Design Choice 3: QUIC hop-by-hop versus end-to-end The media flow sending from the producer to the consumer will go through several relays. The media content will be encrypted using QUIC encryption as requested in charter. But whether the relay node will terminate the QUIC connection remains open. There are following two options to implement the MoQ protocol stack. The first option is to running the entire MoQ protocol inside QUIC encryption, including the media metadata which is needed by relay (see ). Thus the relay has to terminate the QUIC connection, decrypting the QUIC payload. This will require each relay node hold a valid CA certificate and run the CA verification process. Just like what the CDN node does nowadays.

MoQ running over QUIC, like HTTP The second option is to only encrypt the media content using QUIC encryption but leave the metadata to other mechanism (see ). In this way, the QUIC connection is from producer to consumer. The relay does not need to decrypt the QUIC, saving the computing power. As the charter put it: "Even when media content is end-to-end encrypted, the relays can access metadata.
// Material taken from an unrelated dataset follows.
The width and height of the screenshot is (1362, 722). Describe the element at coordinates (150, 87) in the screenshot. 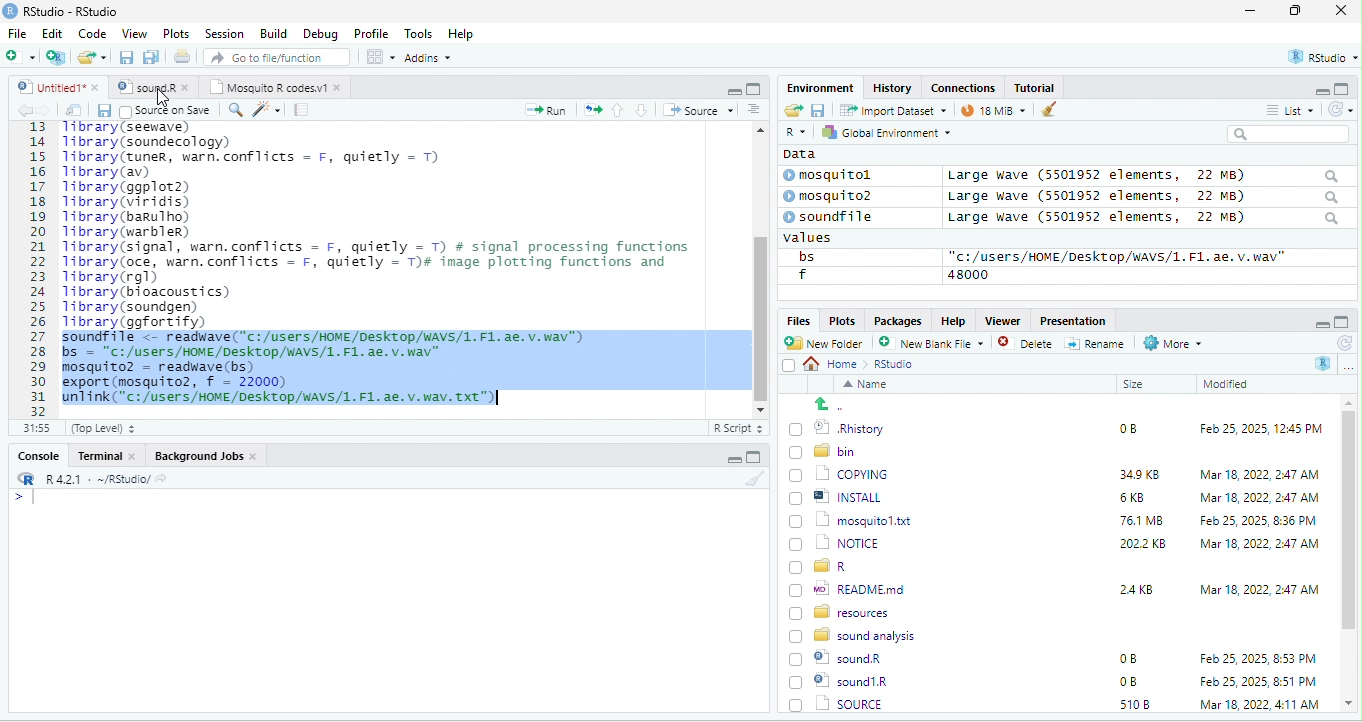

I see `‘Mosquito R codes.vi` at that location.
Hence a new mechanism to convey the metadata to the relay is needed, similar to SDP for RTP, or m3u8 file for HLS.

MoQ using QUIC for media, other for metadata, like WebRTC

Security Considerations When the metadata is not carried inside the QUIC payload, it should be protected from unauthorized third-part access to to protect the privacy. Relay should be authenticated to access the metadata.